One time Buddhacharya thought he had a tiger on his trail.
“I heard rustle from the trees. I picked up a sturdy branch from the ground. I heard the noise again. A deer was watching me from the shrub.”
The harsh reality of the Nepalese countryside
The harsh reality of the Nepalese countryside began to reveal itself to the city boy. Power cuts were common. Food consisted of spinach and poor quality rice.
He went to the small health centre in the village to get help for a rash. Help was not available.
“There wasn’t really any medication at the health centre, not even any ointment for rashes.”

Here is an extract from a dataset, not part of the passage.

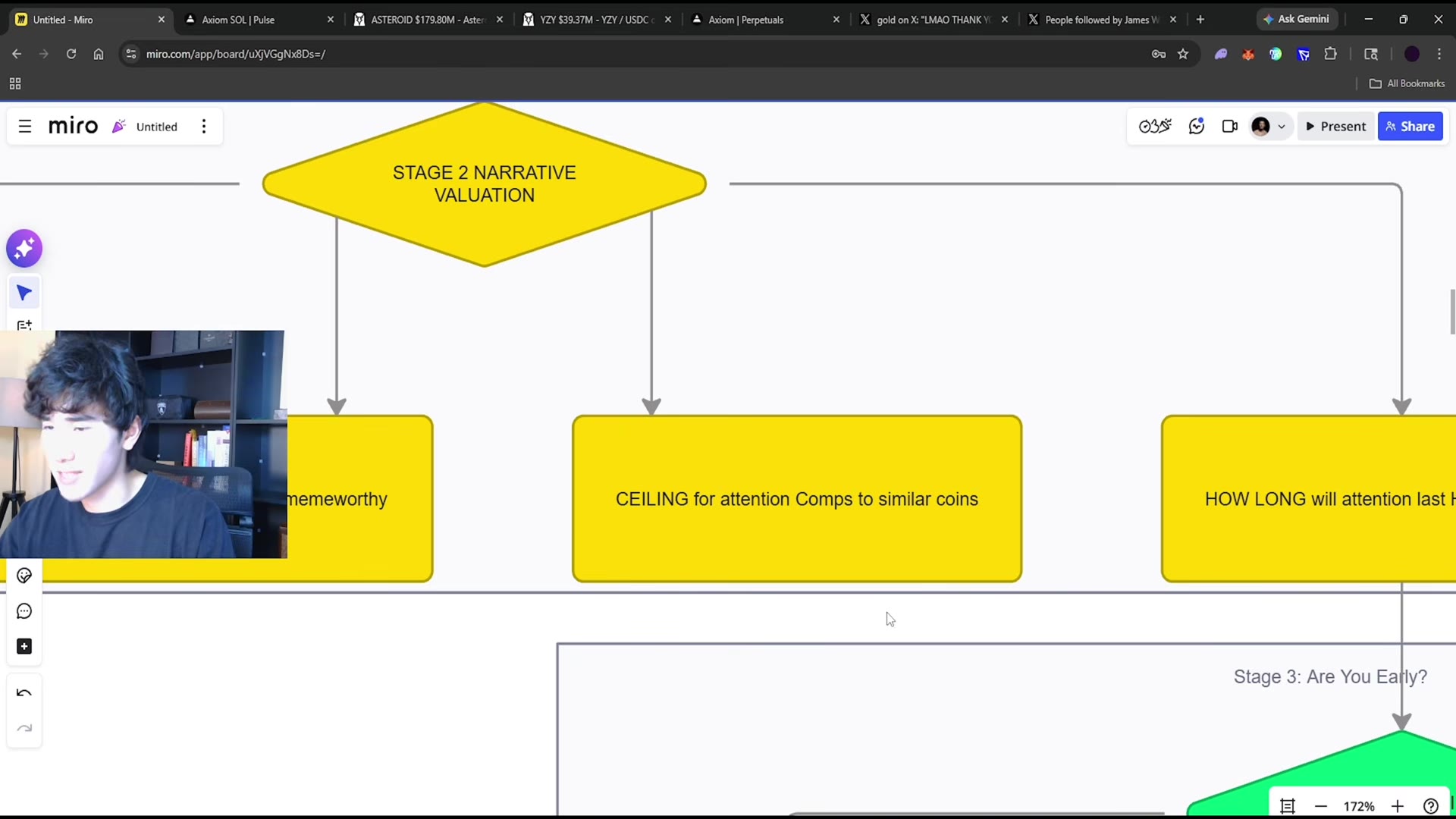This screenshot has height=819, width=1456.
Task: Zoom in with the plus button
Action: pos(1398,806)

The people in the village lived in fear. Aftershocks rocked the ground repeatedly and many villagers were too afraid to sleep in their damaged homes.
“I wasn’t sure whether to sleep in a tent or in a house either. Finally, sleeping in a tent became too rough and I moved into an empty house. But I slept with the doors open, so that I could quickly run out.”
Then there was also the challenge of finding a workforce to build the temporary schools. In Gimdi, almost all houses had been damaged in the earthquake and the people were busy reconstructing their own homes.
“Everyone would have wanted to help, but they had no time”, Buddhacharya says.
Finally, workers were found, but halfway through the build, they disappeared to better paying jobs. After the earthquake, wages in construction got out of hand in Nepal and multiplied beyond what international organisations had budgeted for.
“It felt like I was doing something important”
Buddhacharya spent 20 days in Gimdi. But at no point was he about to throw in the towel.
“I didn’t allow myself to think that way. I had decided to finish my work.”
Despite the difficulties, the schools in Gimdi were finished in June, almost in schedule. Building one school took three to four days, a few more days in some of the most challenging locations.
Finn Church Aid constructed all of the 170 temporary schools, and has received praise, for example from Unicef, for the speed and quality of the work.
Buddhacharya was finally able to return home. He just had to make the hair-raising drive back to Kathmandu along the canyons’ edges.
Even if Buddhacharya had no idea what was in store for him when he started working for FCA, he says, without hesitation, that he would accept the job again.
“Yes! Working with the local community was rewarding. They really appreciated what I was doing. It felt like I was doing something important.”